1. Technical Field
The present invention relates generally to an improved data processing system and in particular to a method and apparatus for an improved bus architecture in a data processing system. Still more particularly, the present invention relates to an improved method and apparatus for transferring data between devices on different buses within a data processing system.
2. Description of the Related Art
The use of a microprocessor and its associated bus architecture in a computer system is well known. Also well known is the coupling of peripheral components onto a bus for providing various other functions related to the computer system. Some examples of such devices are disk drives, disk drive controllers, graphics accelerators, audio cards, modems and network connections. Generally, these peripheral components are coupled to a system component bus, also referred to as a "secondary bus", for effecting data transfer between various components. Typically, with simpler computer systems, the data transfer is between the peripheral device and either the processor (CPU) or main memory.
In high performance computer systems, peripheral component interconnect (PCI) buses are often employed. The PCI bus is a high performance expansion bus architecture that was designed to replace the traditional ISA bus (Industry Standard Architecture bus) and EISA bus (Extended Industry Standard Architecture bus) buses found in many X86 based personal computers. A group of companies (including Intel, IBM, Compaq, DEC, Dell, NEC, etc.) cooperated in preparing and publishing a standard specification for the PCI bus. The specifications for the PCI bus is available from the PCI Special Interest Group, 5200 Elam Young Parkway, Hillsboro, Oreg.
In expanding the capacity of standard PCI, a "bus bridge", also referred to as a "PCI-to-PCI bridge", is employed. The primary function of such a bus bridge is to allow transactions to occur between a master device on one PCI bus and a target device on the other PCI bus. In this manner, the bus bridge provides system and adapter card designers an ability to overcome an electrical loading limits inherent in a standard PCI bus. A bus bridge has two interfaces, a primary interface and a secondary interface. The primary interface is the PCI interface of the bus bridge that is connected to the PCI bus closest to the central processing unit (CPU). The secondary interface is the PCI interface of the bus bridge that is connected to the PCI bus that is farthest from the CPU. Under the PCI bridge specifications, each of the interfaces are capable of either a master or target operation. With respect to the bus which initiates an operation, the bus bridge functions as a target on behalf of the target device that actually resides on the target bus. Likewise, with respect to the target bus, the bus bridge functions as a master on behalf of the master device that actually resides on the initiating bus.

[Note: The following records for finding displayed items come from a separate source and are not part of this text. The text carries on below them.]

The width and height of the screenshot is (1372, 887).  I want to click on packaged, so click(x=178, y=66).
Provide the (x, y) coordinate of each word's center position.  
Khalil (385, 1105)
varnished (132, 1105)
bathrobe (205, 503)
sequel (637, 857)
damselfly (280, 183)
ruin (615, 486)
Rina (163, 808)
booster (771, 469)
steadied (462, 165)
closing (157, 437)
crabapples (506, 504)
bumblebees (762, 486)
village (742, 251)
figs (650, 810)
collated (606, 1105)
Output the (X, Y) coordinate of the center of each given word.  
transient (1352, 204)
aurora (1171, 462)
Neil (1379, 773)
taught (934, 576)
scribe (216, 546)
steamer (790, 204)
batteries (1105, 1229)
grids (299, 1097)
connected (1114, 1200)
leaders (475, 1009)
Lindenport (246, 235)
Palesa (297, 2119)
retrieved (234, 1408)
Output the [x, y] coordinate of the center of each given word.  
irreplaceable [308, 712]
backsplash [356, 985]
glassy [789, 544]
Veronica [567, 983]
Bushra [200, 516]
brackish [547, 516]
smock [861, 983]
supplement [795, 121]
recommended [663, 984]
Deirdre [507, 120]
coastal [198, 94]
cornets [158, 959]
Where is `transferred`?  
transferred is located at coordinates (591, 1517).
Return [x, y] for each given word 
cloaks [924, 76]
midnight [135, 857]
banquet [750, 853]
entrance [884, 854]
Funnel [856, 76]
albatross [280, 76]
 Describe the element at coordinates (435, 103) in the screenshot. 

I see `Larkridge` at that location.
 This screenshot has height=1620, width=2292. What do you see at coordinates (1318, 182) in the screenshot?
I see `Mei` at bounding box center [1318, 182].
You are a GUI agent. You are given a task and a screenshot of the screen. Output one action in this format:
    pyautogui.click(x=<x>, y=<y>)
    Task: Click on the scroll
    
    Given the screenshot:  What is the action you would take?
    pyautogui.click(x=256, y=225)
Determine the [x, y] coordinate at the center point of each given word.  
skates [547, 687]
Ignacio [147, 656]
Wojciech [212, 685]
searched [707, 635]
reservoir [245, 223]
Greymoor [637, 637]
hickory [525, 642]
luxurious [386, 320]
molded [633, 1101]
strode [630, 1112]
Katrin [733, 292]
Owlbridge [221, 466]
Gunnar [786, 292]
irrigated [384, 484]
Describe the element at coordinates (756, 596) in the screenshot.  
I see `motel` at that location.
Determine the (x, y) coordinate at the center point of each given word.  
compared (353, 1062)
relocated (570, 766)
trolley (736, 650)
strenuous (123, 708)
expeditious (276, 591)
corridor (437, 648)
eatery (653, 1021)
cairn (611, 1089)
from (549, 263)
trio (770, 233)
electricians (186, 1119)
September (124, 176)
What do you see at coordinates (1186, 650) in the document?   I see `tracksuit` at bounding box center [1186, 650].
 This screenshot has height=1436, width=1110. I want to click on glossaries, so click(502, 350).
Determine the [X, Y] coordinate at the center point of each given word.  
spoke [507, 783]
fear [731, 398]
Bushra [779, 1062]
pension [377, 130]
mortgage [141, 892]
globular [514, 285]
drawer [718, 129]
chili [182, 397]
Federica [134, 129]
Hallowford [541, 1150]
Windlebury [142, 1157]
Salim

In FIG. 1, a block diagram of a known data processing system architecture is illustrated. Data processing system 100 is a data processing system following the Intelligent Input/Output (I.sub.2 O) Architecture Specification, version 1.5, March 1997 available from the I.sub.2 O Special Interest Group. The specification describes an open architecture for developing device drivers in network system environments. The architecture is independent of the operating system (OS), processor platform, and system I/O bus.
Data processing system 100 is an example of an intelligent input/output (I.sub.2 O) architecture which includes a host central processing unit (CPU) 102 which could be a Pentium processor that is available from Intel Corporation located in Santa Clara, Calif. In an I.sub.2 O architecture, the host CPU 102 is responsible for running the various operating system modules (OSMs). In this example, the primary bus 104 is a PCI bus and provides communication between the host CPU 102, an input/output processor (IOP)/PCI bridge 106 and IOP 108. The IOP/PCI bridge 106 is intended to be a I.sub.2 O core compliant device such as Intel's i960. The IOP/PCI bridge 106 also contains a PCI-to-PCI bridge which bridges the primary bus 104 to the secondary bus 110, which in this example is also a PCI bus. Adapter #1 112 and adapter #2 114 are also attached to the secondary bus 110. Adapters 112 and 114 are non-intelligent, meaning that they contain no processor, and are reliant on external processing power to run their device drivers, or hardware driver module (HDM) in I.sub.2 O terminology. In this example, both of these adapters' (112 and 114) HDMs are actually running on the IOP/PCI bridge 106. IOP 108 is an example of an I.sub.2 O shell compliant device and is an intelligent adapter such as Symbios' SYMFC920. IOP 108 is specifically designed as an integral part of adapter #3 and is responsible for running adapter #3's HDM.
In a data processing system, such as the example system described in FIG. 1, in which there resides an IOP/PCI bridge and one or more additional IOPs it would be prudent to architect the system in such a way as to utilize more than one IOP on a given I/O transaction. Although bus bridges solve electrical loading limits inherent in standard PCI buses and I.sub.2 O offloads many I/O related tasks from the host CPU down to the various IOPs, there are still architectural issues when dealing with multiple inter-operating IOPs. Therefore, it would be advantageous to develop a simple method for allowing IOPs to inter-operate, share resources and distribute the workload in such systems.